Esther regresó con una bandeja con tazas y una tetera. Me volví hacia la señora Bain.
—Tenemos que darle las gracias —le dije—. Su ayuda ha sido inestimable para los progresos de Klára.
Me contuve y no le hice ninguna pregunta, pero sentía mucha curiosidad por saber quién era la madre de Esther. Había un piano de nudosa madera de nogal en una esquina de la habitación cubierto con un paño blanco. El instrumento parecía encontrarse en buenas condiciones, pero a juzgar por las figurillas de porcelana colocadas sobre la tapa, no daba la sensación de que se hubiera utilizado durante algún tiempo. No había ninguna fotografía en la habitación ni ningún recuerdo personal que nos diera una pista sobre la identidad de la señora Bain y sobre qué la había convertido en una autoridad en el terreno musical. Lo único de lo que estaba segura era de que Esther y su madre no habían residido toda la vida en Watsons Bay. Aquellos recargados muebles estaban fuera de lugar en una casa de madera y eran totalmente inadecuados para esa zona, ocupada principalmente por casitas de pescadores y cabañas de obreros.

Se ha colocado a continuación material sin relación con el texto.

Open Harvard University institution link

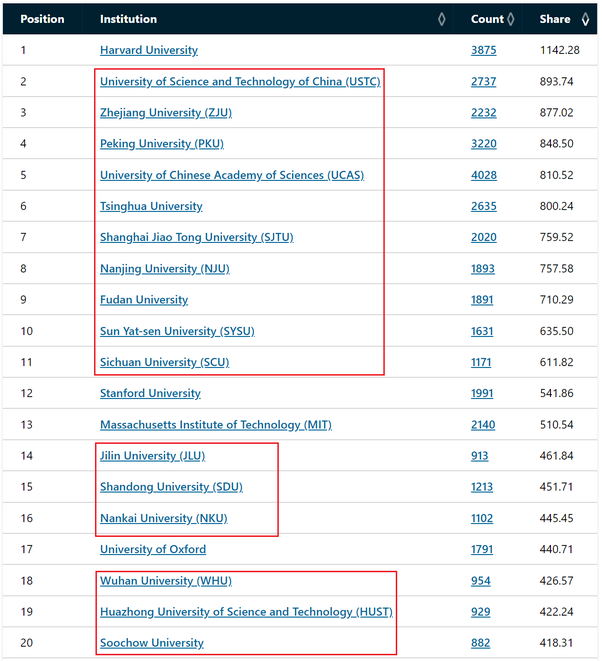coord(149,50)
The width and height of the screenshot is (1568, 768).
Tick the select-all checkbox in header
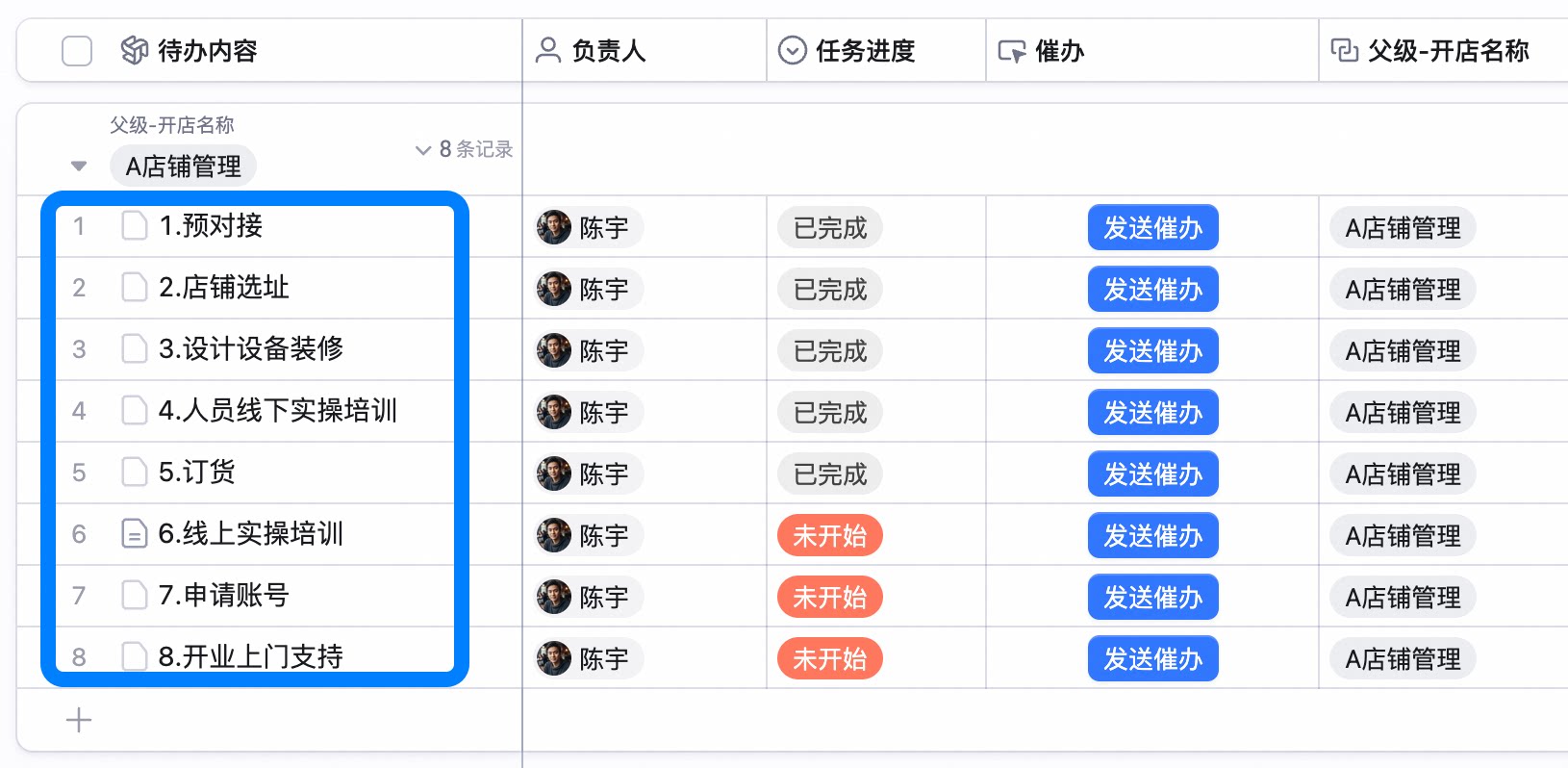point(77,51)
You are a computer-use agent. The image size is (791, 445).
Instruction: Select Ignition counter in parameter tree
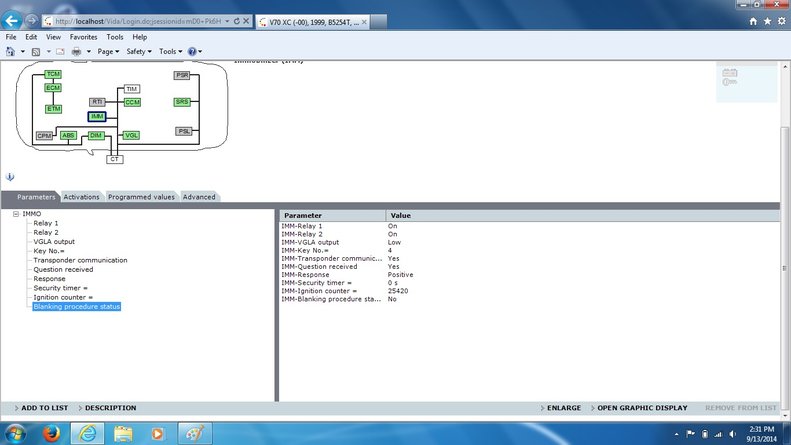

La señora Bain contestó a mis palabras de gratitud esbozando una sonrisa con la boca firmemente cerrada. Esther puso unos cuantos bombones en un plato y se lo colocó a su madre sobre el regazo. La señora Bain cogió uno y lo olió, pero no de la misma manera tímida y ratonil que su hija empleaba para explorar las cosas. Ella daba la impresión de ser un lobo oliscando el aire antes de comenzar la caza. Volvió a dejar el bombón sobre el plato sin probarlo siquiera. ¿Cómo podía alguien rechazar uno de los deliciosos bombones de Ranjana? Me daba lástima por ser alguien que había perdido un sentido tan valioso como la vista, pero el comportamiento de la señora Bain me hizo preguntarme si aquella mujer no habría sido una persona insensible toda su vida.